In 2019, the school's Progress 8 benchmark at GCSE was below the national average. The Attainment 8 score was just below the national average. The proportion of children achieving grade 5 or above in English and maths GCSEs was 36%, compared to 43% nationally. Absence was higher than the national average.

== Events ==
- The school hosts events organized by staff and pupils. This includes football matches between the students and the teachers.
- There is an annual Performance Evening, which is drama, dance, PE, music, and art.
- In 2009, an annual event was introduced called 'The FM Factor', a talent show featuring pupils from both Forest and Millais school (hosted at Forest).

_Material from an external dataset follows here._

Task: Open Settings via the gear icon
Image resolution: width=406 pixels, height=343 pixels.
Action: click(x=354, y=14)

- In 2009, three pupils organized and choreographed a 'Teachers got Talent' show featuring musical performances from the staff - and featuring successful acts from the 2009 FM Factor. The event raised £500 which went towards a local school for children with disabilities.

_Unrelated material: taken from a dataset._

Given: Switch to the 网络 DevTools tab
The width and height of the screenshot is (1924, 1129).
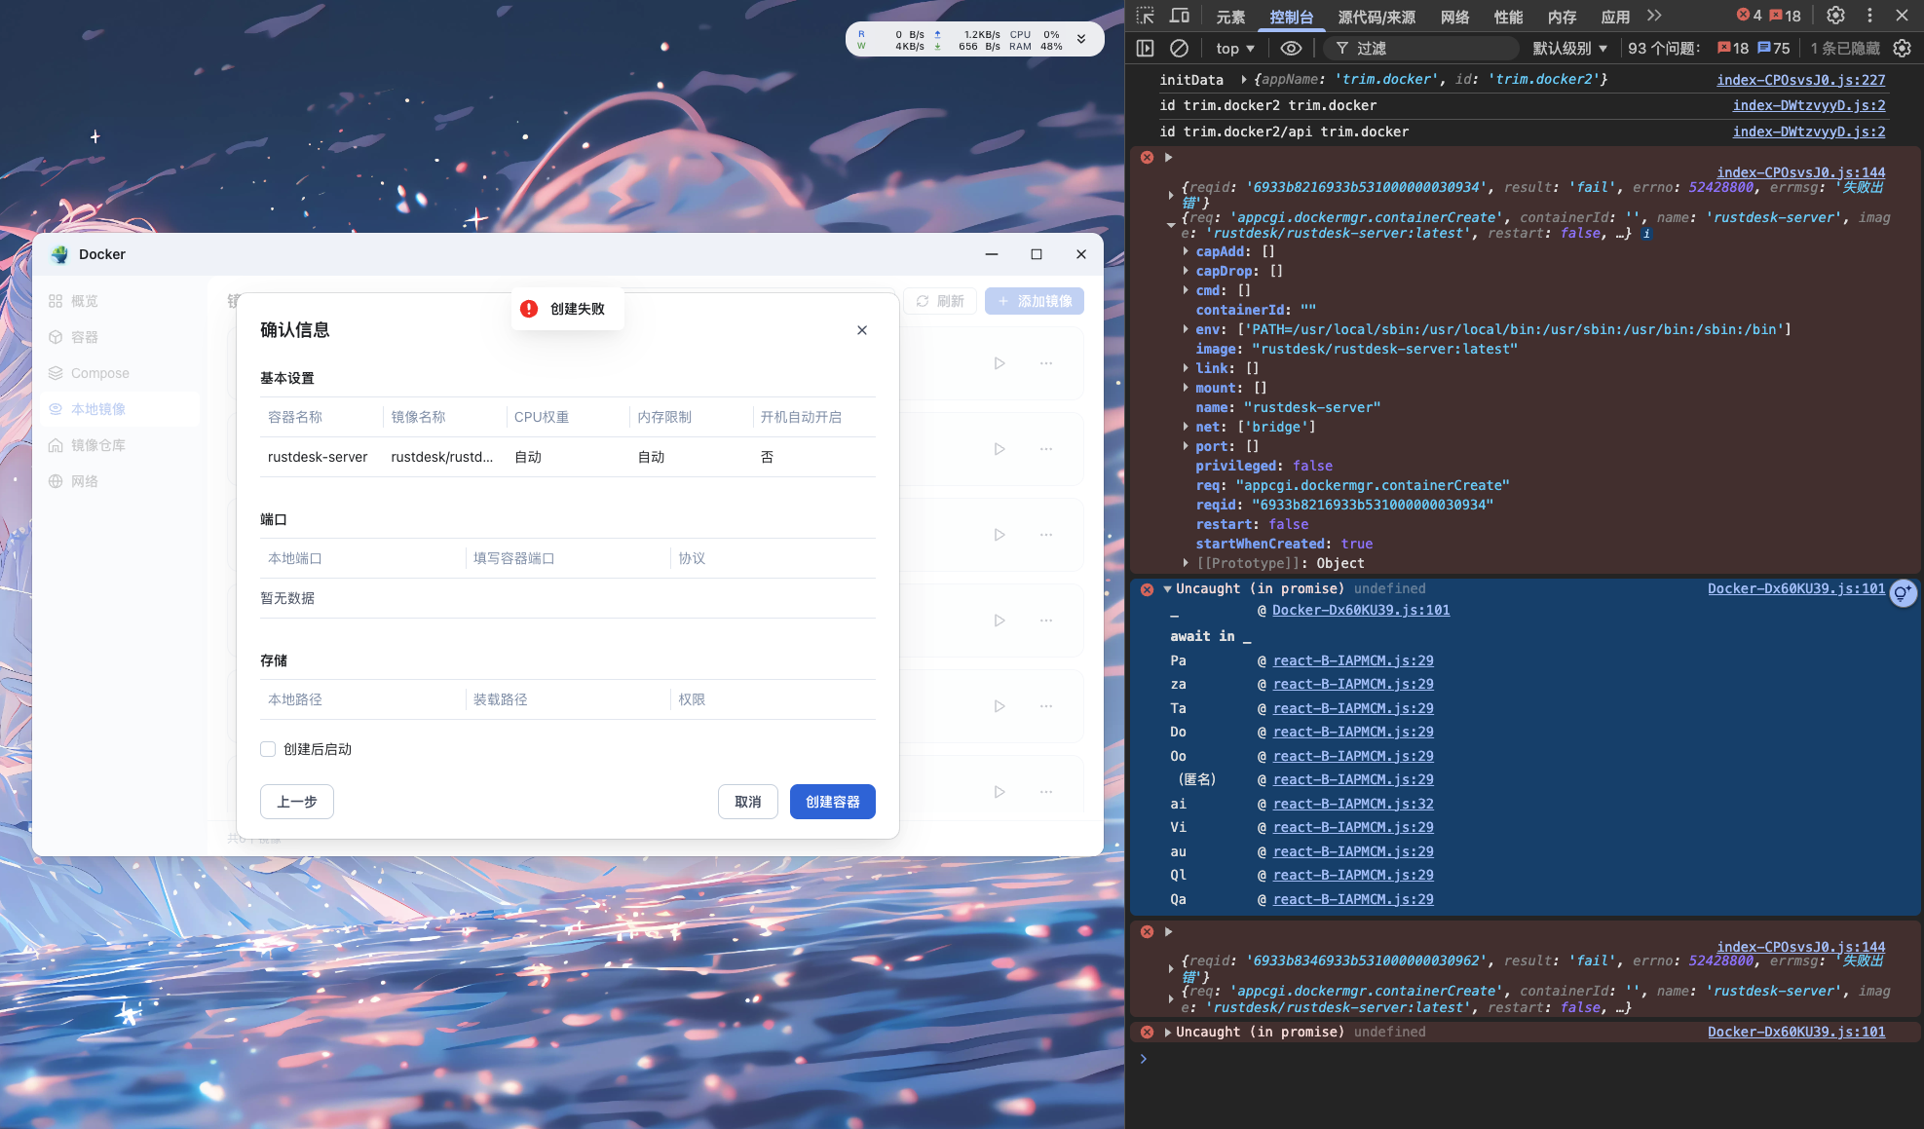Looking at the screenshot, I should [1454, 17].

- In 2010 the school collaborated with Millais School to produce a production of 'Billy Elliot: The Musical'. It was performed at The Capitol Theatre in Horsham.
- In 2011 the school put on a production of "Joseph and the Amazing Technicolour Dreamcoat".
- The school enters the UK Rock Challenge. Its awards from this include 'Performers Choice' and 'Drugs Awareness Award' in 2009, 'Best Staging' in 2010, and 'Best Backstage Crew' in both 2009 and 2010.
- In 2012 the school put on a production of We Will Rock You (musical) with four performances over three days.

== Charity ==
- The school raises money for charity with events such as non-uniform days, cake sales, and teacher vs. pupil events. Pupils brought in items from their homes to send to Haiti after the devastating earthquakes.
- In November 2013, the school raised £1500 for the 2013 Philippines Disaster
- In May 2021 the school raised £935 for the NSPCC with a non-uniform day.